**TASK INSTRUCTIONS**
Render the lines of the records below as a Markdown table with the columns Row and Text, giving each line a row number and leaving out blank lines. Begin at the line that contains "You are a GUI" and stop after the line that contains "Task: Click on".
====================
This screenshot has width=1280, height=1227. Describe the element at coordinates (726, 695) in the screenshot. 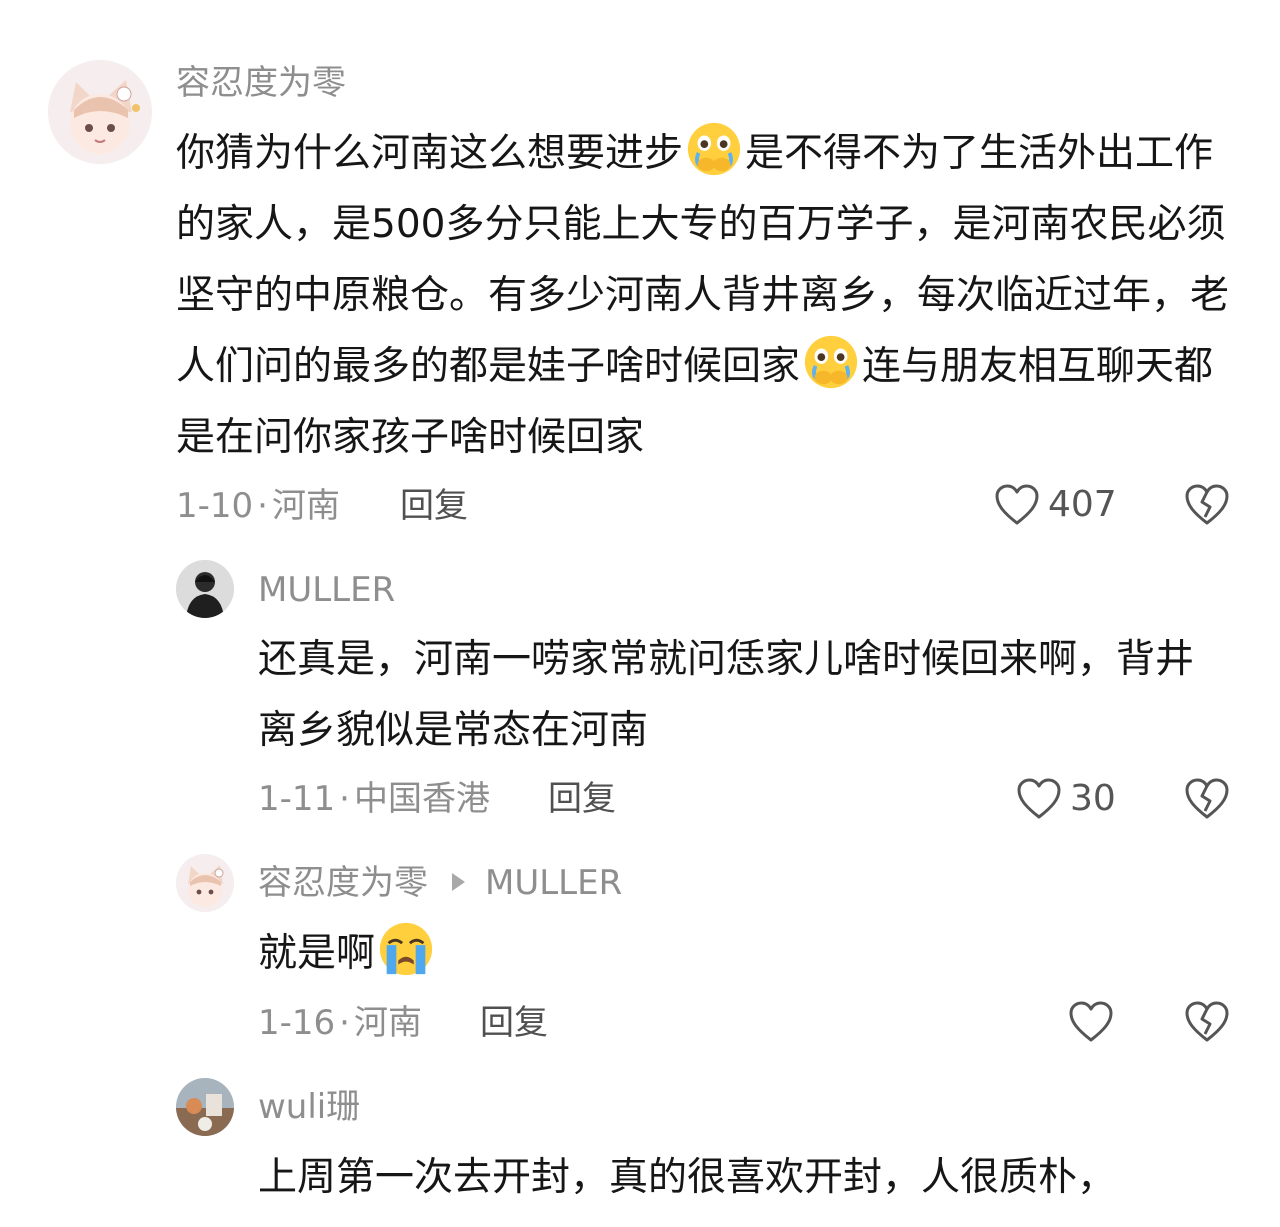

I see `comment-text: 还真是，河南一唠家常就问恁家儿啥时候回来啊，背井离乡貌似是常态在河南` at that location.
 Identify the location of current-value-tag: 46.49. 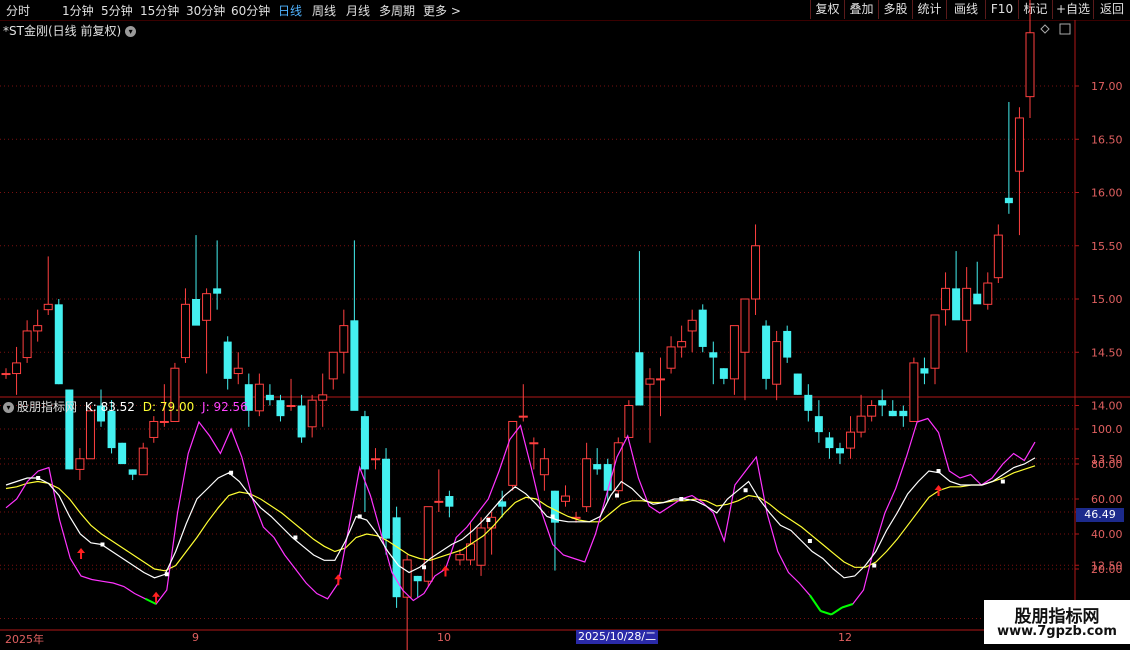
(1100, 515).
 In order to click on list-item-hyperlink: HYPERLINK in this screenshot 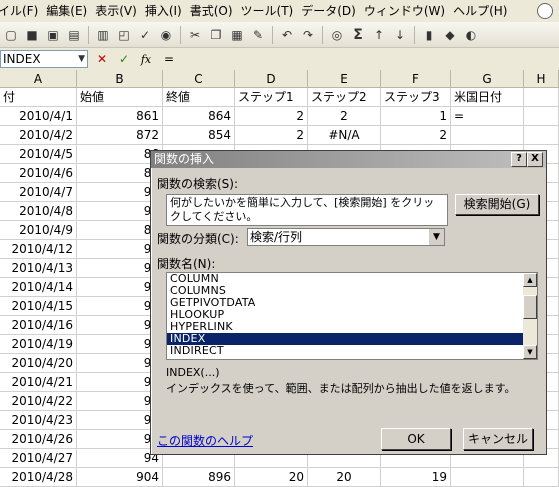, I will do `click(352, 327)`.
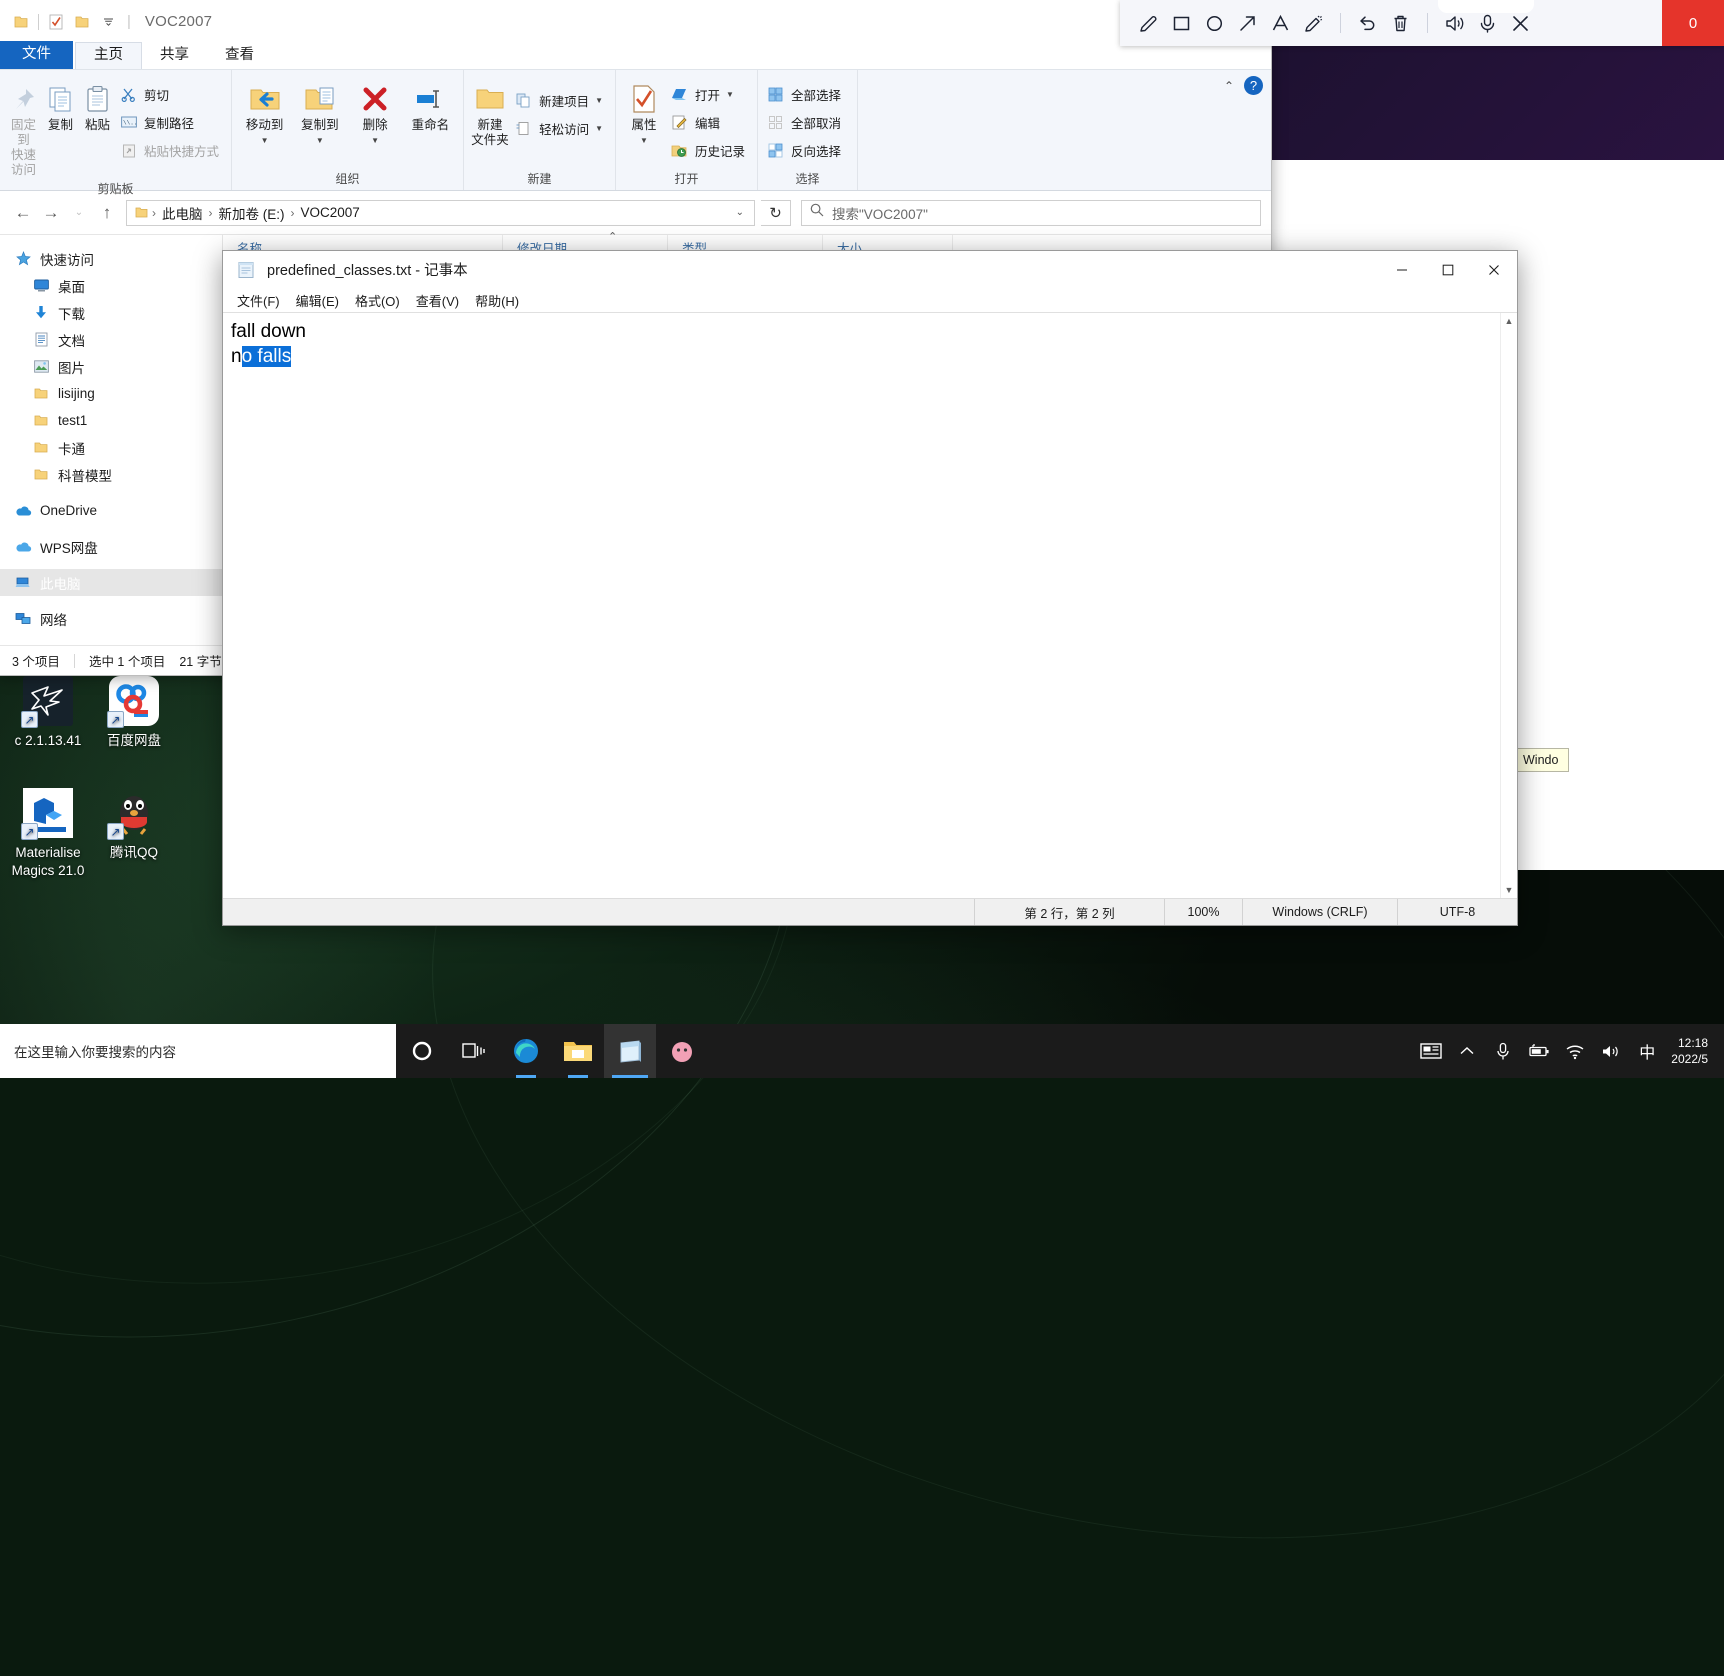 The image size is (1724, 1676). I want to click on edit-button: 编辑, so click(710, 122).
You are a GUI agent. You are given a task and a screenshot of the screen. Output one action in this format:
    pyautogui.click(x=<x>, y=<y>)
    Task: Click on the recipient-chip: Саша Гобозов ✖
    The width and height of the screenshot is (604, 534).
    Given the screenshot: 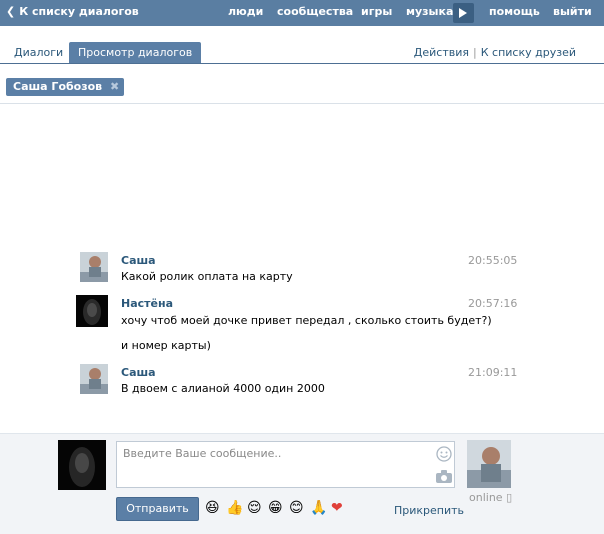 What is the action you would take?
    pyautogui.click(x=66, y=87)
    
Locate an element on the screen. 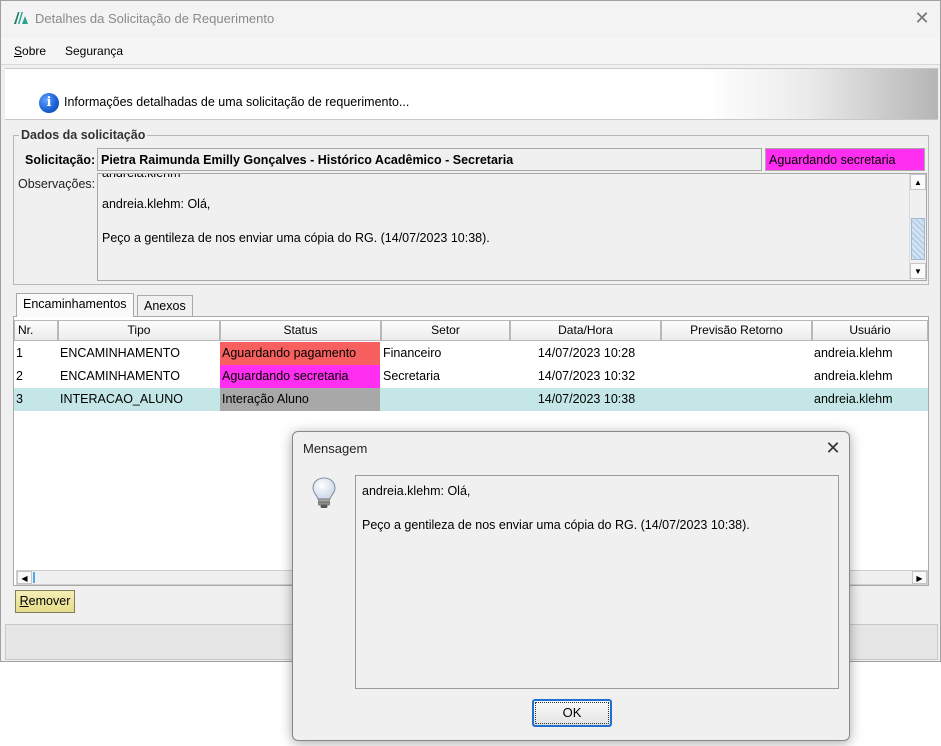  window-close-button: ✕ is located at coordinates (922, 18).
====================
**EXERCISE RESULT**
| Row | Text |
|---|---|
| 1 | You are a GUI agent. You are given a task and a screenshot of the screen. Output one action in this format: |
| 2 |     pyautogui.click(x=<x>, y=<y>) |
| 3 |     Task: Click on the recipient-chip: Саша Гобозов ✖ |